Why do metadata standards matter?
Undoubtedly, data plays an important role in eliminating poverty. It can help us track if girls and boys have equal access to education, and observe trends in child and mother mortality at birth in developing countries, for example. In doing so, it can help us to target interventions for maximum impact and to ensure that no one is left behind.
However, data without context – such as who published that data, where it is published and in what format, when or how the data was collected – is incomplete and can be misleading. This context is added by supplying metadata: structured information that describes, explains, locates, or otherwise makes it easier to retrieve, use and manage data. For this context to be read by machines as well as humans, metadata needs to be standardised across datasets and data portals. In other words there is a need for metadata to speak the same language (common metadata standards).
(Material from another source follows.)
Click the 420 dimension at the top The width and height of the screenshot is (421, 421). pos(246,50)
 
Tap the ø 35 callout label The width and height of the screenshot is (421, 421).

In the era of digital data, where machine-readable files make it possible to complete in seconds tasks that would once have been arduous and manual, the layer of machine- and human-readable metadata must come hand in hand. Why? Because such metadata standards increase the discoverability of datasets and make it easier for the user to search for what they are looking for across multiple platforms.
The Development Data Hub is Development Initiatives (DI)’s flagship online resource for the discovery of financial and resource flow data. The tool brings together multiple datasets and through interactive visualisations allows the user to understand how resources designated for development are spent.
With a click of a button it is possible to visualise where the poorest 20% of people are in the world or unbundle official development assistance (ODA) data by sector, recipient, donor, form or channel. The Data Hub allows the user to compare ODA across sectors, countries, and channels. How? The tool collates data from a variety of sources and combines it to produce dynamic visualisations. These complex visualisations are accompanied by a dynamically created downloadable dataset.
As with the vast majority of databases like this, the Data Hub would benefit from an additional machine-readable layer of context that could direct the user to the relevant information on the data source that produces the dynamic visualisation. Since the Data Hub is dynamic, in an ideal world, so too would be the metadata standard that provides the information on when the data was published, who published it, when it was last updated, where it can be downloaded and how it was generated.
The World Wide Web Consortium (W3C)’s ‘Data on the Web Best Practices’ states that providing metadata is a ’fundamental requirement when publishing data on the Web’ and advises that that metadata should be provided in both human- and machine-readable format. Machine-readable format is a crucial requirement, as this allows computer applications to process it.
Development Initiatives is a leading curator of value-added joined-up data and is committed to improving the interoperability of all development-related and humanitarian data. Can DI adhere to the W3C principle of publishing metadata in a human and machine-readable format?
DI discovers and collects empirical and processed data from a variety of sources. These range from global datasets – maintained by institutions such as the World Bank, International Monetary Fund, UN Statistics Division and Organisation for Economic Co-operation and Development – to national statistics and new collections of emerging data manually curated by its analysts.
The relevant data from these sources are loaded into the Development Data Warehouse, which uses a collection of generic data models to integrate, where possible, data from these disparate sources into standardised, joined-up database schema.
This is used to create datamarts containing purpose built joined-up datasets, each potentially containing data derived from a range of sources that drive context-specific visualisations designed by DI’s analysts for the Development Data Hub.
Figure 1 presents a simplified architecture of the system described here.
This growing complex of interconnected data serving a range of digital products poses three problems:
- Firstly, how does DI, and how do Data Hub users, keep track of what data is available and whether it is up to date?
Secondly, the intellectual credibility of DI’s work depends on metadata that explains the provenance and methodology of its analysts’ calculations. In paper reports you can find this in small-print footnotes, but how do you replicate this for dynamically produced datasets that have been generated from an interactive visualisation?
Thirdly, the joined-up ‘raw’ databases in the warehouse will, in future, become a public good with an open API. How will third-party developers wanting to make use of this repository access the metadata they will need to accompany the data they extract?
What’s the answer?
Why do we need metadata standards to handle this problem? The transitions from data source to data warehouse to data series through datamart and finally to dataset cannot just be comprehensible from a human point of view. The logic needs to be encoded in a machine-readable way so that machines can point a data-user back to the original source of the transformed data and allow the discoverability and searchability of related datasets. At its heart, this is a joined-up (meta)data standards problem. Our latest discussion paper explores how this problem could be addressed.
Joined-up Data Standards will present this technical discussion paper at the W3C and VRE4EIC-organised workshop on ‘Smart Descriptions & Smarter Vocabularies’ in Amsterdam on 30–1 December 2016.